The study called Wayfinding will investigate how the lack of gravity affects the complex neural networks responsible for our sense of direction, said Prof Giuseppe Iaria, the principal investigator for the experiment.
“Wayfinding is our ability to orient within the environment,” said Iaria. “It’s a very, very important skill that everyone can realize. We all need to be oriented in order to navigate and find our way around.”
(click to listen to the full interview with Prof Giuseppe Iaria)
ListenBut the research, which will involve astronauts conducting tests in virtual reality before and after their deployment at the ISS, will have some very real implications here on Earth, said Iaria who heads the NeuroLab, a cognitive neuroscience research laboratory at the University of Calgary.

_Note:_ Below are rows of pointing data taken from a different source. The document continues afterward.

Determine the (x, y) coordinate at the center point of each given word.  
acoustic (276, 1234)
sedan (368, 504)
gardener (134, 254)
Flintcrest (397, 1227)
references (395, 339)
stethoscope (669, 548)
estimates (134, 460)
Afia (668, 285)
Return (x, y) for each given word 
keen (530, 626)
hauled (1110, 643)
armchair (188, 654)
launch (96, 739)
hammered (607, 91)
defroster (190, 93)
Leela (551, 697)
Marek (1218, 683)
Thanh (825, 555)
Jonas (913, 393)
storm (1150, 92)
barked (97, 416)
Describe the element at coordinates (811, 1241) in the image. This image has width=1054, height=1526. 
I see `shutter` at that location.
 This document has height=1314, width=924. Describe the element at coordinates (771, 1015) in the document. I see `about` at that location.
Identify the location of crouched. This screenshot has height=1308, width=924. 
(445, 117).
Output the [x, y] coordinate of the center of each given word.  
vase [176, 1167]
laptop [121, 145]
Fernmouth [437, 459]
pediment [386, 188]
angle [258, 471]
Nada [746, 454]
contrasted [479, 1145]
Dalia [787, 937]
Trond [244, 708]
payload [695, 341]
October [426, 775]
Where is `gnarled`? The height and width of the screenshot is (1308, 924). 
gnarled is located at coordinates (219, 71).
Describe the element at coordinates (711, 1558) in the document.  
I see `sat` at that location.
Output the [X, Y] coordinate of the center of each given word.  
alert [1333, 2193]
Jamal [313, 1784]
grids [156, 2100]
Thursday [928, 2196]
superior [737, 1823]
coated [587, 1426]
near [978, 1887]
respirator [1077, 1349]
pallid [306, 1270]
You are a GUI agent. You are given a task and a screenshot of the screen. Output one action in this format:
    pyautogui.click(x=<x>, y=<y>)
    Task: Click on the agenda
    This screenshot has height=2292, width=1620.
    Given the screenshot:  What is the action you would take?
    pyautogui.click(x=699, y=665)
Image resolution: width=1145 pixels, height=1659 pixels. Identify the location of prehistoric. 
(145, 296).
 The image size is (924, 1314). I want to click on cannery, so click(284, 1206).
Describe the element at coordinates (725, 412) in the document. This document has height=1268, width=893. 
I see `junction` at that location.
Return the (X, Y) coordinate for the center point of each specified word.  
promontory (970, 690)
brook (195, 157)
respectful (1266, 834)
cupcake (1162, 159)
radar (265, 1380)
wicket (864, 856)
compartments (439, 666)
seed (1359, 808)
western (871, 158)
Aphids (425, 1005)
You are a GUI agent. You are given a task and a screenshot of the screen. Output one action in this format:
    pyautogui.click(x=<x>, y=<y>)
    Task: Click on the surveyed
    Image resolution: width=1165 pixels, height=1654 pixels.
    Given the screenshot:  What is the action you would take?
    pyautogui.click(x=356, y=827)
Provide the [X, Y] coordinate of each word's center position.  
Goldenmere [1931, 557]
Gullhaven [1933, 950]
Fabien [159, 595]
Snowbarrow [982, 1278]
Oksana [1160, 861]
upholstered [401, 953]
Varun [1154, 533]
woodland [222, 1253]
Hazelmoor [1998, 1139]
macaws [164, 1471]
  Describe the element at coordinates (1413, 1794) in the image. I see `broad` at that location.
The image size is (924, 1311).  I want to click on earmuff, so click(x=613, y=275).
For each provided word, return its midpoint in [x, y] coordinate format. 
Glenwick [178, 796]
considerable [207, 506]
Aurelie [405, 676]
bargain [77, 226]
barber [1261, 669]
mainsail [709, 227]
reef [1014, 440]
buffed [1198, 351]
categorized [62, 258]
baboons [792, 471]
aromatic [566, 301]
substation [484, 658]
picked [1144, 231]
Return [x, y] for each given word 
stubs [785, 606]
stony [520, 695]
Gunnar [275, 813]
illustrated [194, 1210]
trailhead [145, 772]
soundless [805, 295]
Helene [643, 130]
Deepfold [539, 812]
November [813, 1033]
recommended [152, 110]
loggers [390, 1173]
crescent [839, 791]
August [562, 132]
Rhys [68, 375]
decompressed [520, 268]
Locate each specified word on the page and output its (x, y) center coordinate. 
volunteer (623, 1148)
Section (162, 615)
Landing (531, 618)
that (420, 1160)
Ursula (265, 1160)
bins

“If we can develop some training tools for astronauts, many patients on Earth will benefit from that as well,” Iaria said. “The same training tools can be applied for people who have actually lost their ability to orient in space, to find their way around due to a variety of reasons, for example, like a stroke or a neurodegenerative disorder like Alzheimer.”

The five-year experiment is slated to begin in 2018. Canadian astronaut David Saint-Jacques will have the opportunity to participate in Wayfinding as part of his six-month mission in 2018-19, the CSA said.
“We will be doing some work now to develop the very specific tasks that we want the participants, the astronauts to take before they go to the International Space Station for their six months stay there and after they come back,” Iaria said.
The researchers will be conducting some neuroimaging studies where they look at the functional organization of the brain, as well as the activities of the brain when the participants solve space orientation tasks, he said.
“The difference between before and after the space flight will give us very significant information on how the brain is rearranging, reorganizing itself with the lack of gravitational forces,” he said. “It’s also an indirect way to look at brain plasticity and we’re really excited about that.”